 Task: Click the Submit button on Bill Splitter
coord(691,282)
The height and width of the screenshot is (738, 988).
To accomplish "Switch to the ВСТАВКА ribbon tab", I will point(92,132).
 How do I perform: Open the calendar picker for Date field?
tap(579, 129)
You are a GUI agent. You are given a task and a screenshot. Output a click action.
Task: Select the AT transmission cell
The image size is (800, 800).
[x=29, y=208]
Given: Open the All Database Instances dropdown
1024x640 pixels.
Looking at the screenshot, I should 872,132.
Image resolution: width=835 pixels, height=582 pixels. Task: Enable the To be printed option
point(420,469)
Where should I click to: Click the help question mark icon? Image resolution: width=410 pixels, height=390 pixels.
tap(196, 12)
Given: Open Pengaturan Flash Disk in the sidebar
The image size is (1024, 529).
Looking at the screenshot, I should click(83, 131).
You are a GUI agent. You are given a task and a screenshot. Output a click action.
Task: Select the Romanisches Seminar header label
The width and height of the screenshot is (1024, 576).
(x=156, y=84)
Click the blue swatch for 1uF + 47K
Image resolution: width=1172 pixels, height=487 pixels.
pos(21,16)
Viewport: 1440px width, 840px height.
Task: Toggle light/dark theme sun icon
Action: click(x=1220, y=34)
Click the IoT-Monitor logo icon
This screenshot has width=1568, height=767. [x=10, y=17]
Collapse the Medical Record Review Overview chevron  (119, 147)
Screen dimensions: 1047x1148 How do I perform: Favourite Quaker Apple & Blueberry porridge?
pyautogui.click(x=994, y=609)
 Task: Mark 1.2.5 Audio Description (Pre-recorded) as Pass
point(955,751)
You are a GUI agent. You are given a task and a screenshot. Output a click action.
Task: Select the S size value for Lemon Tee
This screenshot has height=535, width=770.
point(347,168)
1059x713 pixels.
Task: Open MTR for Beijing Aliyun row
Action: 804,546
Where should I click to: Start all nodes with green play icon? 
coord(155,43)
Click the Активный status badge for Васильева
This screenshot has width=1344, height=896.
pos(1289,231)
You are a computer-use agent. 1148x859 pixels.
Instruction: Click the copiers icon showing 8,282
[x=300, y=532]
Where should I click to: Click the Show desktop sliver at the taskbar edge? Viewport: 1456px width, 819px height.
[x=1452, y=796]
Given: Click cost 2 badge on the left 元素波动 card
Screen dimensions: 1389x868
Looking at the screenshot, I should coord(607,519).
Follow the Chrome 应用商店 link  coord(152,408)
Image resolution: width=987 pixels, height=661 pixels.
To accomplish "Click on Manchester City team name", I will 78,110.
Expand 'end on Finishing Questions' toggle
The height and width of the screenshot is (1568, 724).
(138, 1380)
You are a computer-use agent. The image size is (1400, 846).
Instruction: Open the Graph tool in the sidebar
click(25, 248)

## Problem requirements
Please render every line of the entries above as a JSON list of strings, one string per line, leaving out blank lines.

## Finished exercise
[
  " Task: Click the Submit button on Bill Splitter",
  "coord(691,282)",
  "The height and width of the screenshot is (738, 988).",
  "To accomplish \"Switch to the ВСТАВКА ribbon tab\", I will point(92,132).",
  " How do I perform: Open the calendar picker for Date field?",
  "tap(579, 129)",
  "You are a GUI agent. You are given a task and a screenshot. Output a click action.",
  "Task: Select the AT transmission cell",
  "The image size is (800, 800).",
  "[x=29, y=208]",
  "Given: Open the All Database Instances dropdown",
  "1024x640 pixels.",
  "Looking at the screenshot, I should 872,132.",
  "Image resolution: width=835 pixels, height=582 pixels. Task: Enable the To be printed option",
  "point(420,469)",
  "Where should I click to: Click the help question mark icon? Image resolution: width=410 pixels, height=390 pixels.",
  "tap(196, 12)",
  "Given: Open Pengaturan Flash Disk in the sidebar",
  "The image size is (1024, 529).",
  "Looking at the screenshot, I should click(83, 131).",
  "You are a GUI agent. You are given a task and a screenshot. Output a click action.",
  "Task: Select the Romanisches Seminar header label",
  "The width and height of the screenshot is (1024, 576).",
  "(x=156, y=84)",
  "Click the blue swatch for 1uF + 47K",
  "Image resolution: width=1172 pixels, height=487 pixels.",
  "pos(21,16)",
  "Viewport: 1440px width, 840px height.",
  "Task: Toggle light/dark theme sun icon",
  "Action: click(x=1220, y=34)",
  "Click the IoT-Monitor logo icon",
  "This screenshot has width=1568, height=767. [x=10, y=17]",
  "Collapse the Medical Record Review Overview chevron  (119, 147)",
  "Screen dimensions: 1047x1148 How do I perform: Favourite Quaker Apple & Blueberry porridge?",
  "pyautogui.click(x=994, y=609)",
  " Task: Mark 1.2.5 Audio Description (Pre-recorded) as Pass",
  "point(955,751)",
  "You are a GUI agent. You are given a task and a screenshot. Output a click action.",
  "Task: Select the S size value for Lemon Tee",
  "This screenshot has height=535, width=770.",
  "point(347,168)",
  "1059x713 pixels.",
  "Task: Open MTR for Beijing Aliyun row",
  "Action: 804,546",
  "Where should I click to: Start all nodes with green play icon? ",
  "coord(155,43)",
  "Click the Активный status badge for Васильева",
  "This screenshot has width=1344, height=896.",
  "pos(1289,231)",
  "You are a computer-use agent. 1148x859 pixels.",
  "Instruction: Click the copiers icon showing 8,282",
  "[x=300, y=532]",
  "Where should I click to: Click the Show desktop sliver at the taskbar edge? Viewport: 1456px width, 819px height.",
  "[x=1452, y=796]",
  "Given: Click cost 2 badge on the left 元素波动 card",
  "Screen dimensions: 1389x868",
  "Looking at the screenshot, I should coord(607,519).",
  "Follow the Chrome 应用商店 link  coord(152,408)",
  "Image resolution: width=987 pixels, height=661 pixels.",
  "To accomplish \"Click on Manchester City team name\", I will 78,110.",
  "Expand 'end on Finishing Questions' toggle",
  "The height and width of the screenshot is (1568, 724).",
  "(138, 1380)",
  "You are a computer-use agent. The image size is (1400, 846).",
  "Instruction: Open the Graph tool in the sidebar",
  "click(25, 248)"
]